About 190 Muslim workers at the Cargill Meat Solutions plant in Fort Morgan, Colorado have been fired for refusing to show up for work during an ongoing dispute over prayer accommodations. The controversy began when 11 Somali Muslim workers requested to visit the building’s prayer room at the same time. Administrators asked the workers to go in smaller groups to keep production flowing, expressing concerns over work stoppages. But while the workers initially complied, 10 resigned at the end of the day, citing disapproval with the policy.
As news of the incident spread, roughly 200 workers — most of whom are Muslim and all of whom are represented by the Teamsters Union — staged a walkout in solidarity with the Muslim workers, many staying home from work for three days.

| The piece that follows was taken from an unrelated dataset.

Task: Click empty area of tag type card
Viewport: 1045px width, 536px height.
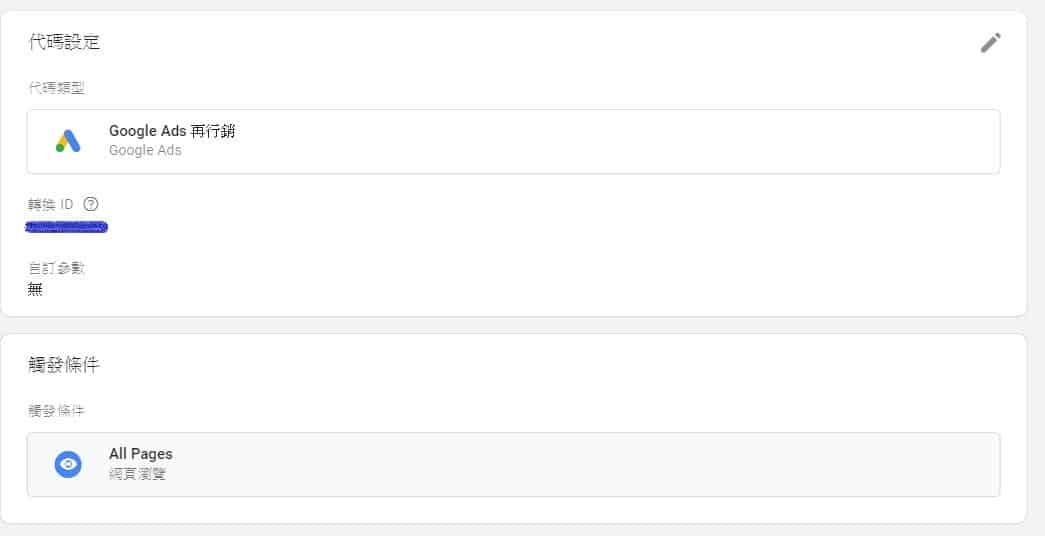Action: tap(600, 141)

Cargill representatives claim they initially attempted to resolve the issue, but eventually fired workers who didn’t return to the production line.
Previously Cargill had not only allowed the practice but also provided a room for the purpose. The time for the ritual was carved out of a 15-minute break period or from an unpaid lunch break. Cargill denied changing its policy on prayers in the workplace and said such accommodations are not guaranteed. The Council on American Islamic Relations is currently working reach an agreement with Cargill so that those fired workers can return.
Muslim Praying Rituals
There are five obligatory prayers in a day. Muslims pray to one God, facing the Holy Mosque in the city of Makkah (Mecca). They stand before God by making the intention to pray, leaving all other chores and concerns aside.
While standing, the first chapter of the Quran is recited. After the first chapter, any other passage from the Quran is recited.
Muslims then bow to God and glorify him expressing complete submission and humility through prostration and placing of their foreheads on ground. Depending on the time of the prayer, Muslims repeat this cycle once, twice or thrice in each prayer.
In the end (and also in the middle for some prayers) Muslims sit to testify before God, and at the very end, Muslims turn their face to the right and the left, sending God’s Peace on those surrounding them. With this greeting, the obligatory prayer ends.